● **What the task requires**: Continue the DTS API walkthrough from the point where it stops.

── Text to read ──

URI = "http://texts.alpheios.net/api/dts"

## Getting the available endpoints

DTS entry point is a listing of the available endpoints and their URLs. This means that for each implementation of DTS, this single URL will give you all the information you need to perform arbitrary queries. The Alpheios Capitains implementation provides the three endpoints :

In [3]:
entry_request = requests.get(URI)
ENDPOINTS = entry_request.json()
ENDPOINTS

{'@context': 'dts/EntryPoint.jsonld',
 '@type': 'EntryPoint',
 'navigation': '/api/dts/navigation',
 'collections': '/api/dts/collections',
 '@id': '/api/dts',
 'documents': '/api/dts/document'}

As you can see, all three endpoints have been given URIs. Because we do not know the text we want to see, we'll browse from here :

## Browsing the root of the catalog

The root of the data catalog is the result of the basic GET request on the `collections` endpoint :

In [4]:
ROOT_COLLECTION  = requests.get(urljoin(URI, ENDPOINTS["collections"])).json()
ROOT_COLLECTION

{'@context': {'dts': 'https://w3id.org/dts/api#',
  '@vocab': 'https://www.w3.org/ns/hydra/core#'},
 '@type': 'Collection',
 'totalItems': 3,
 'title': 'None',
 '@id': 'default',
 'member': [{'totalItems': 3,
   'title': 'Classical Latin',
   '@id': 'urn:alpheios:latinLit',
   '@type': 'Collection'},
  {'totalItems': 4,
   'title': 'Ancient Greek',
   '@id': 'urn:alpheios:greekLit',
   '@type': 'Collection'},
  {'totalItems': 3,
   'title': 'Classical Arabic',
   '@id': 'urn:alpheios:arabicLit',
   '@type': 'Collection'}]}

The root collection has 3 items : 1 in Ancient Greek, 1 in Classical Arabic, 1 in Classical Latin. Let's go see the one for Classical Latin.

## Requesting a specific collection

Requesting a specific collection is simple : you go to the Collections endpoint, add the parameter `id` with the `@id` property of your item.

### LatinLit

We first want to get the LatinLit collection : it will be at the URI http://texts.alpheios.net/api/dts/collections?id=urn:alpheios:latinLit

In [5]:
LatinLit  = requests.get(urljoin(URI, ENDPOINTS["collections"]+"?id=urn:alpheios:latinLit")).json()

───
── Data listing ──

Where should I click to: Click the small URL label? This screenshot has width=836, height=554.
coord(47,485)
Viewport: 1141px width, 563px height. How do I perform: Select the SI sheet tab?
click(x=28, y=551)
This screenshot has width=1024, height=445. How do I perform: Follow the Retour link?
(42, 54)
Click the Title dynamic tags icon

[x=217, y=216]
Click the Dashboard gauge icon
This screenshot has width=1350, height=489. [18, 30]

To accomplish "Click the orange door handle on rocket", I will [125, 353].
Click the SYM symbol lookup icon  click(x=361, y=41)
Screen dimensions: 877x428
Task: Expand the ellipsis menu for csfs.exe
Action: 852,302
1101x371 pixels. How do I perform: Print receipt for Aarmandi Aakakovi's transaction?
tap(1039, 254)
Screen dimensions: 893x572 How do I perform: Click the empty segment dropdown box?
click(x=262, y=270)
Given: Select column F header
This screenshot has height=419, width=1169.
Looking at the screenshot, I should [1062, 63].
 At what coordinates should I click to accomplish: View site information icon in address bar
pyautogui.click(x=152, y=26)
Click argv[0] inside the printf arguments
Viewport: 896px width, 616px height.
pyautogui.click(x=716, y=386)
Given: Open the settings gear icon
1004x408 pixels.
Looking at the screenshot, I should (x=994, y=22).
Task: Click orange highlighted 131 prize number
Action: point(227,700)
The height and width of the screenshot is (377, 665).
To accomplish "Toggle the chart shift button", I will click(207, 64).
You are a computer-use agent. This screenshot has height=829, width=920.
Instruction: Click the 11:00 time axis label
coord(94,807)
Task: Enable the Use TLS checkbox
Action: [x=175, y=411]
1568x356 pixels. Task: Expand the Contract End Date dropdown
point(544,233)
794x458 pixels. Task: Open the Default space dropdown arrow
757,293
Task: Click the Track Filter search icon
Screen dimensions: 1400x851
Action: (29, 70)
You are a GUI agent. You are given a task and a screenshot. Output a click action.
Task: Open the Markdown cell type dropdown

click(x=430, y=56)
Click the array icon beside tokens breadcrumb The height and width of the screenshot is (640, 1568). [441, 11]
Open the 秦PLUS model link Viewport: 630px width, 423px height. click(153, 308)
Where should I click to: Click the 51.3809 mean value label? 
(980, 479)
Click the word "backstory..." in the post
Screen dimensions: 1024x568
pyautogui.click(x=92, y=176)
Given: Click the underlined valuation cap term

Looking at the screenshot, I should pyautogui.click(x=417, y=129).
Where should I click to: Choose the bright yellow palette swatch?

───

● **Expected answer**:
LatinLit

{'dts:extensions': {'ns2:prefLabel': [{'@value': 'Classical Latin',
    '@language': 'eng'},
   {'@value': 'Latin Classique', '@language': 'fre'}]},
 '@context': {'dts': 'https://w3id.org/dts/api#',
  'ns2': 'http://www.w3.org/2004/02/skos/core#',
  '@vocab': 'https://www.w3.org/ns/hydra/core#'},
 '@type': 'Collection',
 'totalItems': 3,
 'title': 'Classical Latin',
 '@id': 'urn:alpheios:latinLit',
 'member': [{'totalItems': 1,
   'title': 'Catullus',
   '@id': 'urn:cts:latinLit:phi0472',
   '@type': 'Collection'},
  {'totalItems': 1,
   'title': 'Propertius, Sextus',
   '@id': 'urn:cts:latinLit:phi0620',
   '@type': 'Collection'},
  {'totalItems': 1,
   'title': 'Ovid',
   '@id': 'urn:cts:latinLit:phi0959',
   '@type': 'Collection'}]}

### Ovid

See the `dts:extensions` property ? It seems that our collection has 2 `skos:prefLabel` in two languages : Classical Latin for English, Latin Classique in French !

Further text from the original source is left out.